Uma megaoperação de desintrusão deflagrada na Terra Indígena Sararé, localizada no estado do Mato Grosso, resultou na prisão de 67 pessoas suspeitas de envolvimento com o garimpo ilegal. As ações, conduzidas pela Polícia Federal nos últimos dias do mês de março, causaram um prejuízo estimado em R$ 26 milhões aos financiadores da atividade criminosa por meio da destruição de maquinários, equipamentos e instalações estruturadas para a exploração clandestina de ouro.
De acordo com informações da Radioagência Nacional, as abordagens policiais transcorreram sem o registro de confrontos armados. Do total de detidos durante as mais de 120 ações realizadas pelas forças de segurança pública, 14 indivíduos permanecem à disposição da Justiça. A ofensiva busca retomar o controle da região, historicamente marcada pela violência e pela degradação ambiental profunda causada pela busca desenfreada por minérios.
Quais foram os materiais apreendidos nos acampamentos ilegais?
Durante a varredura territorial, as equipes de fiscalização identificaram e desmobilizaram 31 acampamentos clandestinos que serviam de base para os invasores. O volume de itens confiscados ou destruídos demonstra a alta capacidade de investimento dos grupos criminosos que operam na região amazônica e no cerrado brasileiro.
O inventário da operação detalha a apreensão dos seguintes materiais essenciais para a manutenção da atividade garimpeira irregular:
- Quatro mil litros de óleo diesel;
- 76 motores utilizados nas dragas e escavações;
- 40 geradores de energia elétrica;
- 24 quilos de explosivos industriais;
- 24 aparelhos celulares usados na comunicação criminosa;
- Escavadeiras hidráulicas, porções de ouro e uma arma de fogo.
Como o garimpo afeta a vida do povo Nambikwara?
O território em questão é o lar tradicional de aproximadamente 200 indígenas pertencentes ao povo Nambikwara, que estão distribuídos em sete aldeias ao longo da reserva. A área demarcada abrange partes dos municípios de Conquista D’Oeste, Nova Lacerda e Vila Bela da Santíssima Trindade.
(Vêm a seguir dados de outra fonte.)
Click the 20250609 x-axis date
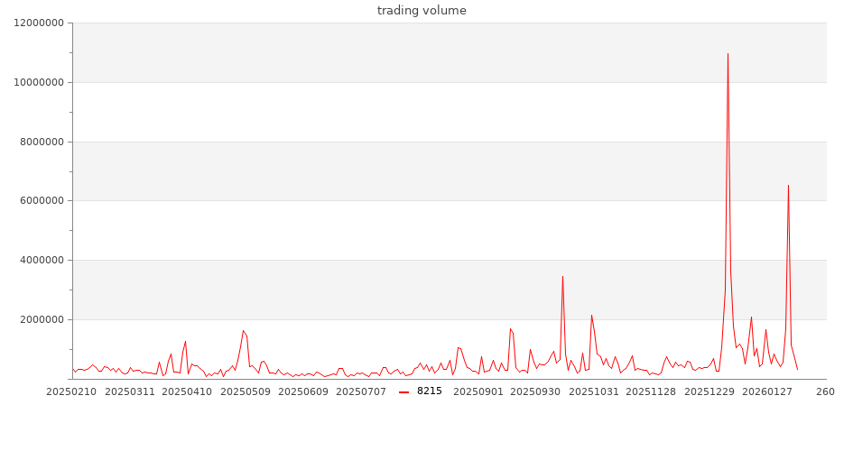844x451 pixels. pyautogui.click(x=303, y=391)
Segundo o levantamento oficial, cerca de 4,2 mil hectares do solo sagrado já encontram-se severamente impactados pela contaminação e pelas escavações inerentes à extração do ouro.
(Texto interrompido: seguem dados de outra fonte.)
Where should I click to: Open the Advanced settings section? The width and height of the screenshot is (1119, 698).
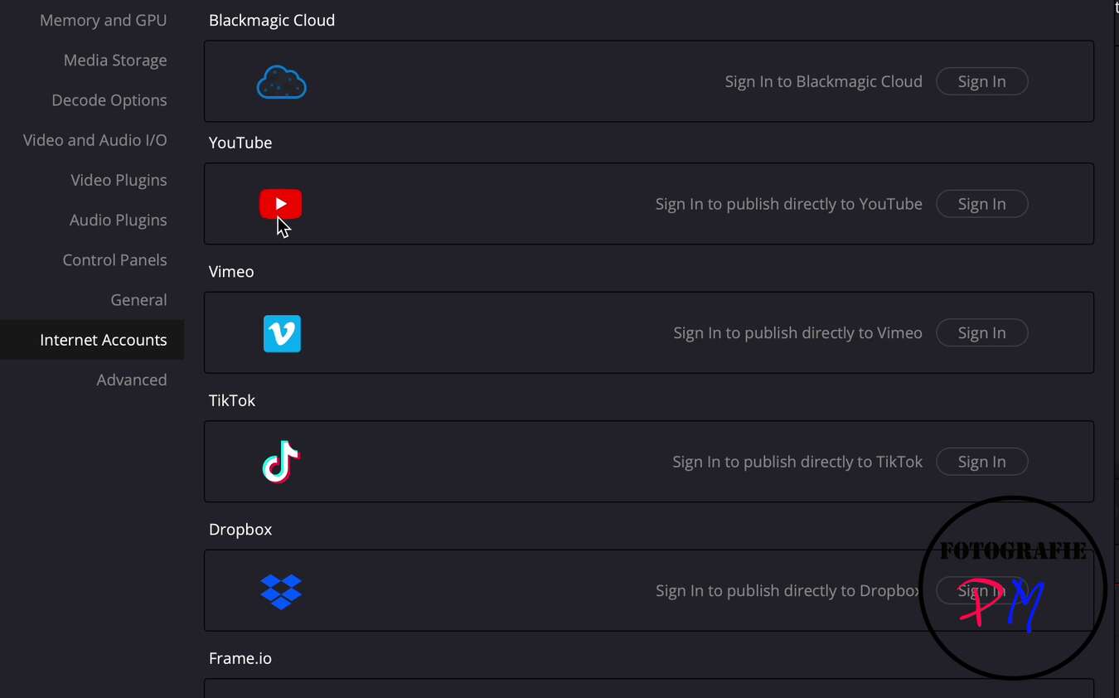click(x=132, y=380)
Dados da Fundação Nacional dos Povos Indígenas (Funai) apontam que a exploração mineral na localidade não é um fenômeno recente, tendo registros consolidados desde a década de 1990. A persistência dessa invasão expõe as comunidades originárias a riscos constantes, que vão desde a contaminação dos recursos hídricos até a ameaça imposta pela presença de contingentes armados no entorno das aldeias.
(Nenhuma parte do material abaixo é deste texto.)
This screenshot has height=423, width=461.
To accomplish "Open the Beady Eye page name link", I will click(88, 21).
Por que a região possui um alto índice de criminalidade?
A escalada da violência no entorno da reserva é motivo de alerta contínuo para as autoridades federais. No ano de 2022, a situação chegou a um nível crítico que exigiu a convocação da Força Nacional de Segurança Pública para intervir no território, que à época concentrava aproximadamente cinco mil invasores dedicados ao garimpo. Desde o ano seguinte, as polícias federais e outros órgãos de controle ambiental assumiram a frente das operações na área.
O derramamento de sangue tem sido uma marca do conflito territorial. Apenas no ano de 2024, cinco pessoas morreram após trocarem tiros com agentes da Polícia Rodoviária Federal durante uma barreira de fiscalização organizada pelo Instituto Brasileiro do Meio Ambiente e dos Recursos Naturais Renováveis (Ibama). Poucos dias antes desse episódio, uma chacina brutal deixou quatro mortos na mesma localidade.
O cenário de insegurança é agravado pela ação de facções criminosas. Informações divulgadas pelo Fórum Brasileiro de Segurança Pública revelam que o município de Vila Bela da Santíssima Trindade configurou entre os mais violentos em 2024. O alto índice de criminalidade é atribuído à presença ostensiva de integrantes do Comando Vermelho, que se aproveitam da localização geográfica estratégica para coordenar rotas do tráfico internacional de drogas.
O Ministério dos Povos Indígenas assegura que a atual operação de desintrusão não tem prazo determinado para ser encerrada. As frentes de trabalho das forças de segurança continuarão ativas e presentes no território enquanto houver focos de invasão detectados, visando garantir que a integridade física das comunidades Nambikwara e a ordem pública sejam plenamente restabelecidas.